Inspiration can be found in many places: nature, architecture, museums, and sometimes even clothing. About a year and a half ago, I (Kara) was at a Baltimore Appliqué Society meeting when a lady walked by wearing a gorgeous linen jacket. I loved the way the colors and design worked together, and my first thought when I saw it was, "Those flowers would be amazing done in wool appliqué!" Mind you, I had never met this woman before, but I really needed to get a picture of her jacket. Do I try to take a picture on the sly and look like a stalker, or do I find the courage to ask if I could take a picture of her jacket and endure what would probably be a very strange look? Oh, and did I mention she was the president of the BAS at the time? I decided to go with the courageous option and meekly tapped her on the shoulder. I complimented her lovely coat and mentioned that I would love to recreate the design in wool someday.
|Marcia's beautiful coat!|
She graciously allowed me to take a picture and didn't look at me too oddly. I even went so far as to buy wool from Shakerwood Woolens specifically for this future project.

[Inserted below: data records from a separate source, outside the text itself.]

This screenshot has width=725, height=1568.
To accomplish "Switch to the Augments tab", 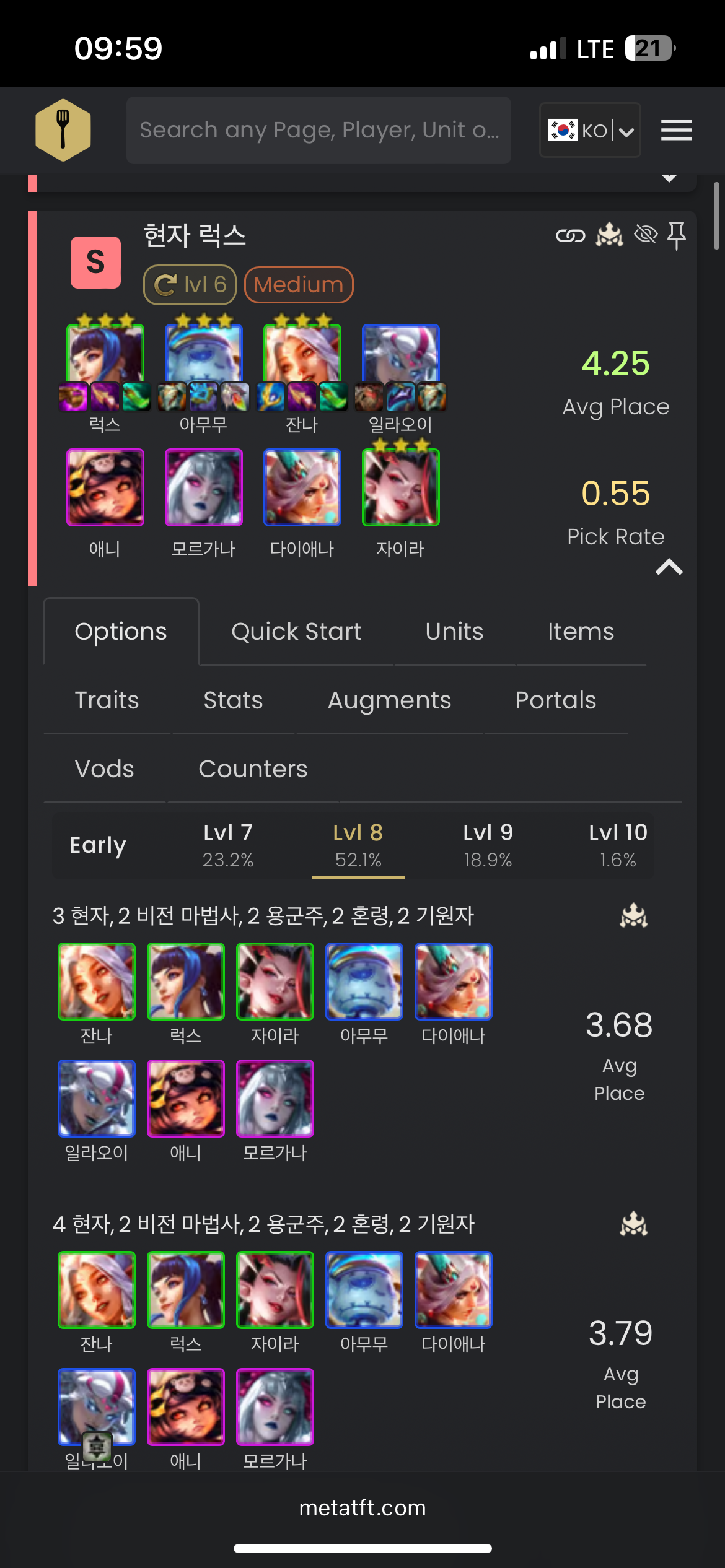I will 389,700.
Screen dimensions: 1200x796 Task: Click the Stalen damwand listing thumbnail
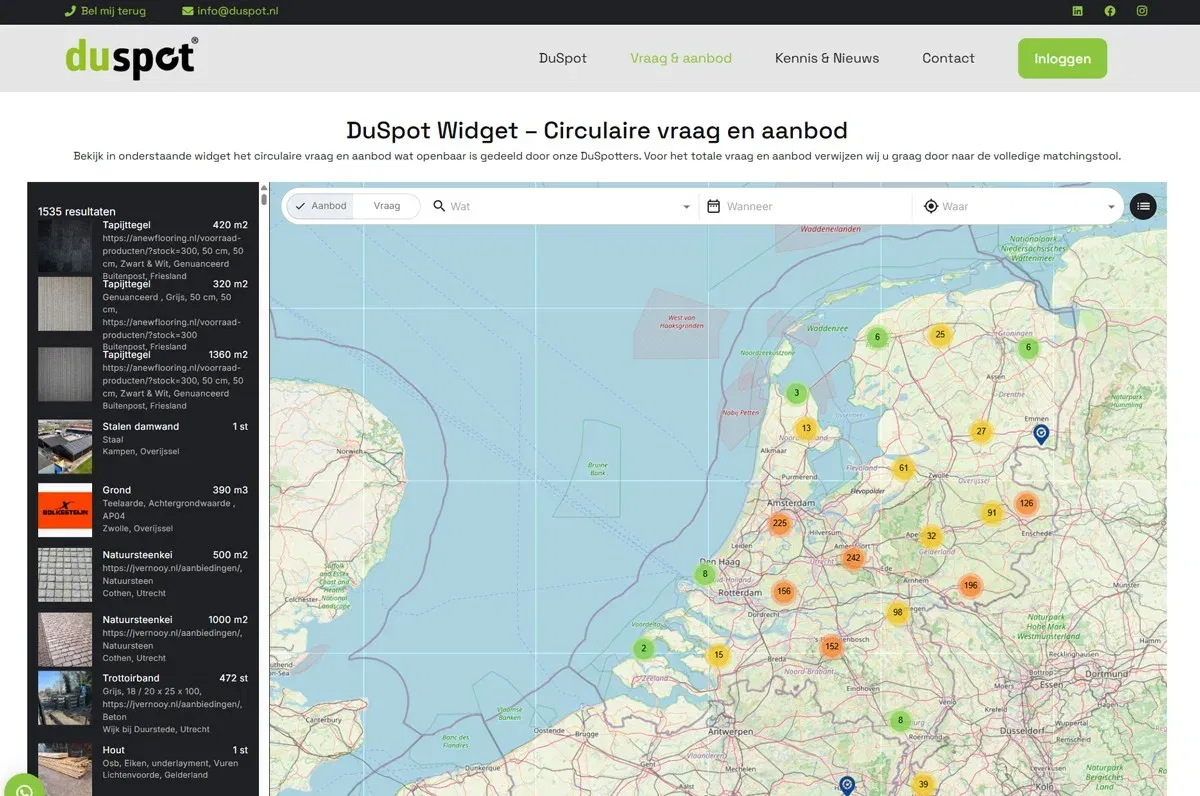click(64, 446)
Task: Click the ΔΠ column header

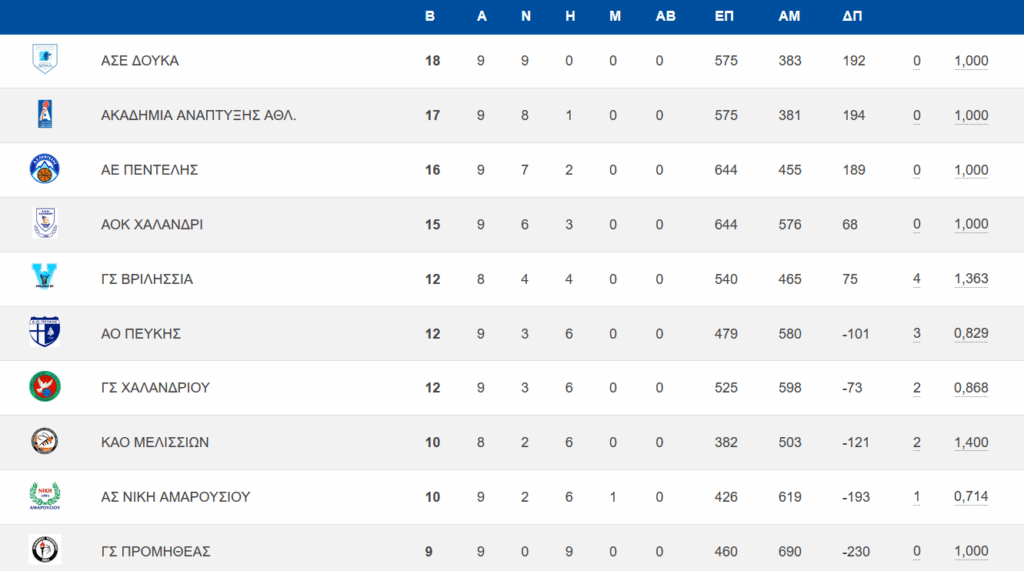Action: pyautogui.click(x=852, y=16)
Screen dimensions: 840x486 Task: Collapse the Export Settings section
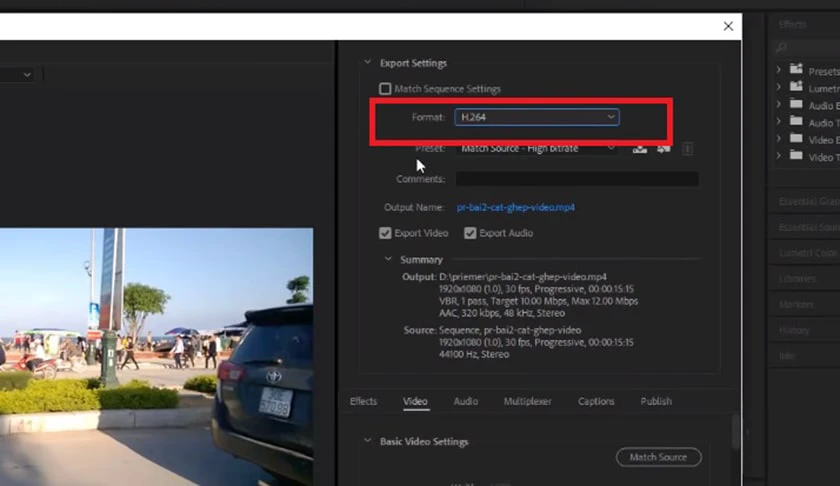pos(368,63)
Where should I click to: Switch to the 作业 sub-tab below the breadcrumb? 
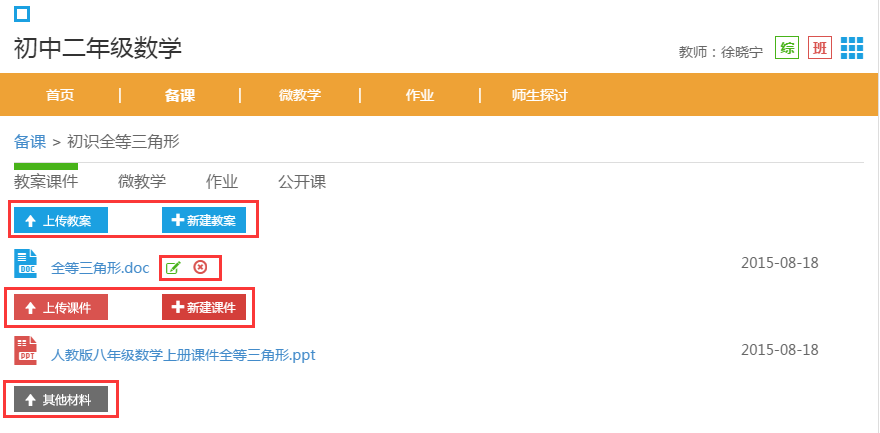[x=222, y=182]
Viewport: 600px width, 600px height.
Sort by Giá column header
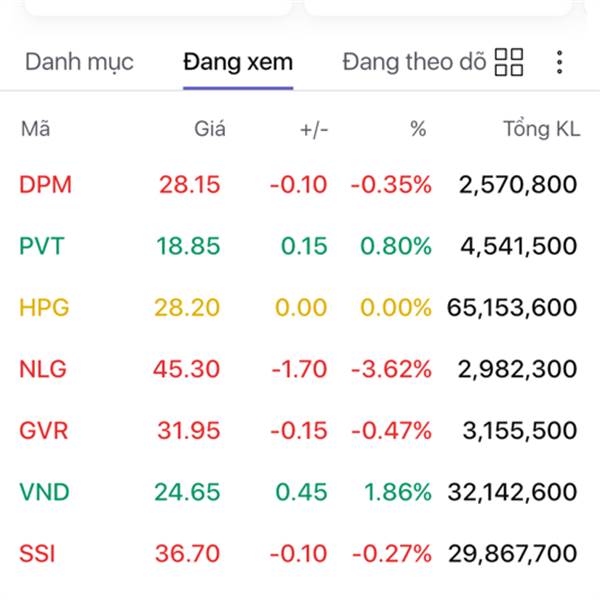210,129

Fairy tale quilts and teaching got in the way of going forward, so the wool sat in my closet awaiting its future purpose.
During the almost two years since that awkward moment, I've gotten to know Marcia—the owner of the jacket—through various BAS activities and was able to spend time with her at the Academy of Appliqué in Williamsburg, VA, this past February. Marcia just recently completed her two-year tenure as president of the BAS, and I thought I would make good on the wool inspiration of her coat in honor of her last meeting as president.
One can never have too many needle books, so I thought I would use one of the flowers on the jacket for the cover. Using EQ7, I was able to put together a simple flower and leaf pattern, and at last, my wool came out of the closet. I transferred the pattern pieces to my wool and got ready to stitch the pieces down.
|Ready for Stitching|
Wool appliqué lends itself to endless embroidery opportunities, so the embellishment is my favorite part.
|Lazy daisies for the leaf veins and a braided|
chain for the stems
|The blanket stitch was a good edge stitch|
for this leaf
|"M" for Marcia|
|The cast-on stitch was perfect for the scalloped edges on these petals|
Once the cover was finished, I chose to use the bright turquoise color for the inside of the needle-book. I put the lining and the cover right sides together and sewed around the edge, leaving an opening to turn it right side out in the middle of the back cover edge. Before I sewed the opening closed, I inserted a small hair elastic halfway into the opening, and then stitched all around the book making sure to catch the hair tie in my stitching. I then attached a piece of wool, cut slightly smaller than the size of the book, and sewed it down the middle.
|The hair tie does the job as a closure|
|A wool center for the needles|
The final step was to stitch a button on for the closure, and my jacket inspired needle book was finished!
Our June BAS meeting was Marcia's last meeting as acting president, so I thought it fitting to give her the needle book then. While she didn't wear the jacket to the meeting, we were still able to get a picture together. Marcia's jacket was an inspiration to me, but so was Marcia, as she brought some wonderful new ideas to the BAS. Her gracious leadership was inspirational as well.